Putrid Goo to Combat

and Roof Riders

Hey, leave the people alone. There're risks in everything...getting out of bed in the morning...crossing the street...riding on top of a train with the very real possibility of falling to your agonizing death or being electrocuted...

Didn't the start for the "Cream?"

Putrid Goo split up & now performs w/ Lady G... as GaGa Goo

I saw them open for Jefferson Airplane in '70.

I agree with Curtis. Leave them alone.
The only ones who would willingly do this if they didn't have to are teenagers.
And nothing on this green Earth will dissuade a teenager except peer pressure.
And to do that, you'd have to have a Designated Peer and supply him with endless supplies of beer and a bridge over the tracks.
Hey, that's not what they meant by "putrid" is it?

Illustrative quote frum story: "That tactic worked but only on stretches of track where the deterrent had been erected."

They learnt that tactics werked better if an erection wuz present? Well ... um ... DUH!

Officials now plan to swat roof passengers with brooms drenched in putrid goo, reports the Daily Telegraph.
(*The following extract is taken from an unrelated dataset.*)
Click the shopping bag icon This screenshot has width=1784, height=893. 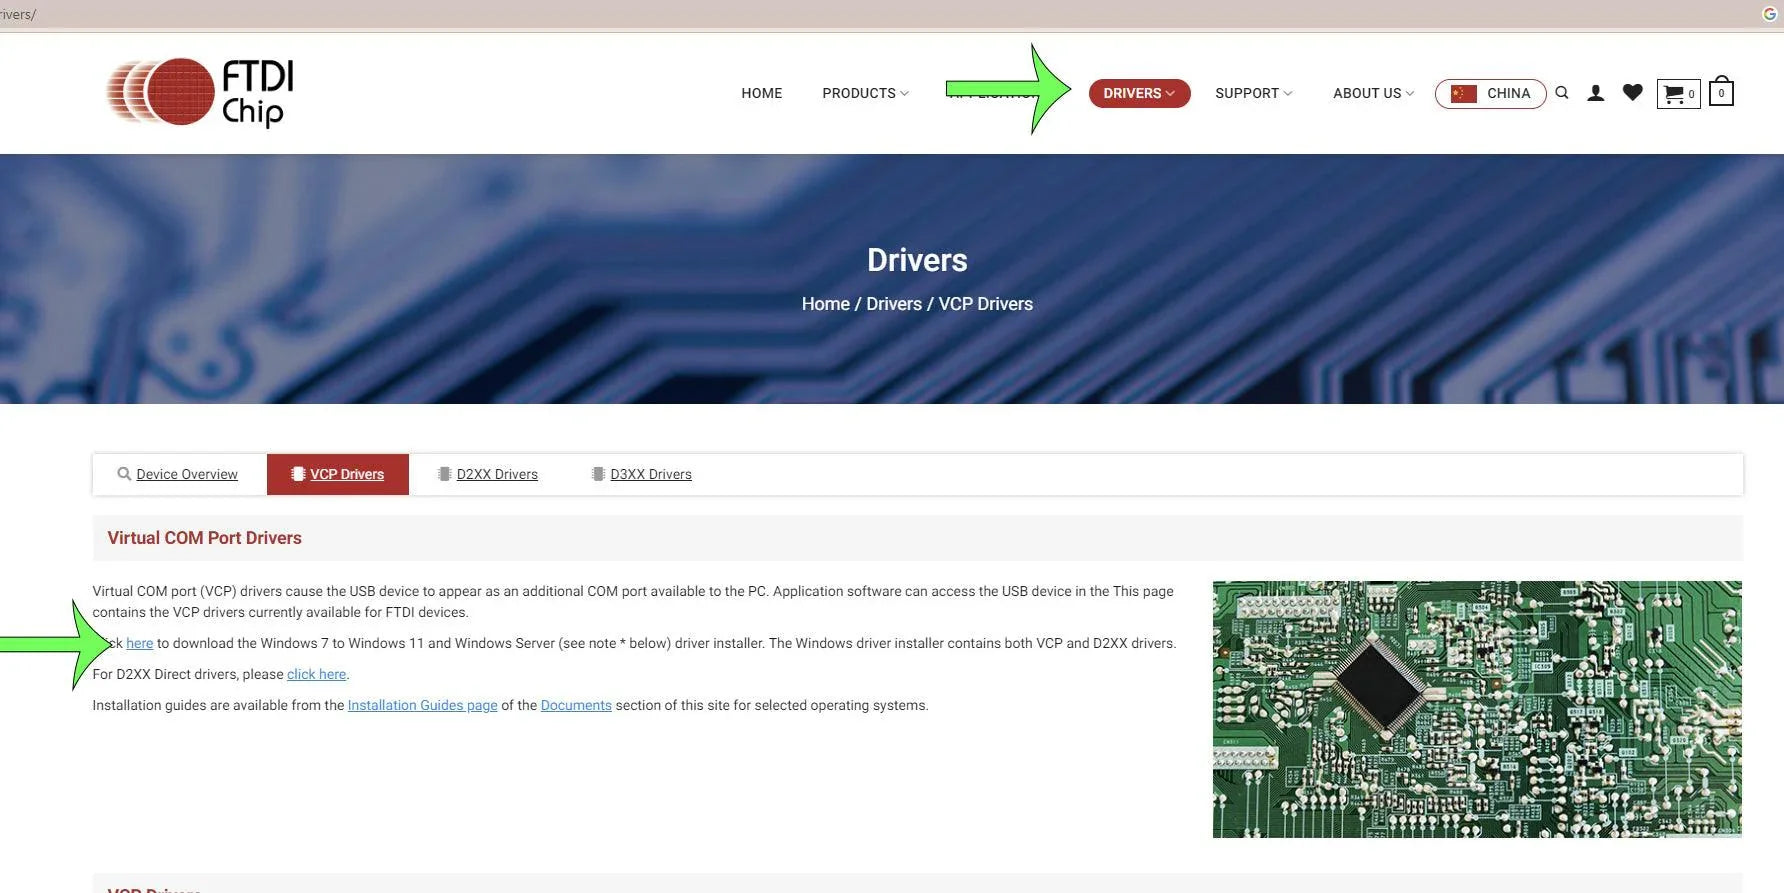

What great customer service! Both the Trump and Romney would be proud!!!

O the U - the 'erection' quote refers to the 'grapefruit-sized concrete balls'

jes sayin'

Grapefruit size concrete balls? What are those teenagers eating?

Slop the roof with KY.

Grapefruit sized? Heck, I formerly once gnu a guy with adjacent ordnance ... um ... naw ... nevermind ...

Oh. I thought this was going to be another story about Mitt Romney transporting his dog on top of the car.

Just spray the roofs with bacon grease. Problem solved.